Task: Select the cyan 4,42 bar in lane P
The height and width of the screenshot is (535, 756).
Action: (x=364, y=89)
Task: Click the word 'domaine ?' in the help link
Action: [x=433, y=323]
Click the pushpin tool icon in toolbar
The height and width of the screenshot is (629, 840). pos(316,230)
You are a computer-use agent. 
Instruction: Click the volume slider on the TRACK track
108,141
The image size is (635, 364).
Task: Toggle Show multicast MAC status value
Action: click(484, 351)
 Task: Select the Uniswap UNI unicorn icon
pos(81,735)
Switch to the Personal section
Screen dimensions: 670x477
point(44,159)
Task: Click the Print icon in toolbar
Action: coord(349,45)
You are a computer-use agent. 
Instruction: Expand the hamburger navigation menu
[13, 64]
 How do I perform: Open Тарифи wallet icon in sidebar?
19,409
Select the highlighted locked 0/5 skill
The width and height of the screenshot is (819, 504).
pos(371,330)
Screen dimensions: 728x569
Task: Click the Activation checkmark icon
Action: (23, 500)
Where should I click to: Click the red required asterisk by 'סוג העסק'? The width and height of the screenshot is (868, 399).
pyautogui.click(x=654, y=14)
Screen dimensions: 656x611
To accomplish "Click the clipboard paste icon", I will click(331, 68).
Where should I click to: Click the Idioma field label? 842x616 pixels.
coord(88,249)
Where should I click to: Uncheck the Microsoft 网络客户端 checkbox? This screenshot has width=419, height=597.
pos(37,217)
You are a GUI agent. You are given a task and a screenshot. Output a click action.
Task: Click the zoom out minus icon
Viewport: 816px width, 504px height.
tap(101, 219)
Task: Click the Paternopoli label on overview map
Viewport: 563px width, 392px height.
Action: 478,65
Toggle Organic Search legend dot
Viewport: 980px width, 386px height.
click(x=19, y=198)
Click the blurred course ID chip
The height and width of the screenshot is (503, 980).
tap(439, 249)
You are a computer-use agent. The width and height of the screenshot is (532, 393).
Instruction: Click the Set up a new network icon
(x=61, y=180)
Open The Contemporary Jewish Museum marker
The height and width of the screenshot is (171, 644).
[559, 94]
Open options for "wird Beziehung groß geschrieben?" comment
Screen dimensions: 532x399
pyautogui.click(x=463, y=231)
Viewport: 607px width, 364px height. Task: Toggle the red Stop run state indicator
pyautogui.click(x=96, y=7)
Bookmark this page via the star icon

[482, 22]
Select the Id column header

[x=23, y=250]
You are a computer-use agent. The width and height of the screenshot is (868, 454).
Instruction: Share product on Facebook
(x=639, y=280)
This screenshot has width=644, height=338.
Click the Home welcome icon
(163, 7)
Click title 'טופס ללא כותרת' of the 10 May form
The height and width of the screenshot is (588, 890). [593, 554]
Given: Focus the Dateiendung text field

# AIM OF THE TASK
Your answer should consist of the lines from the listing that hold the word "agent".

# EXERCISE ANSWER
You are a computer-use agent. 
You are a computer-use agent. 
You are a GUI agent. You are given a task and a screenshot. Output a click action.
You are a computer-use agent. The width and height of the screenshot is (532, 393).
You are a computer-use agent. The width and height of the screenshot is (868, 454).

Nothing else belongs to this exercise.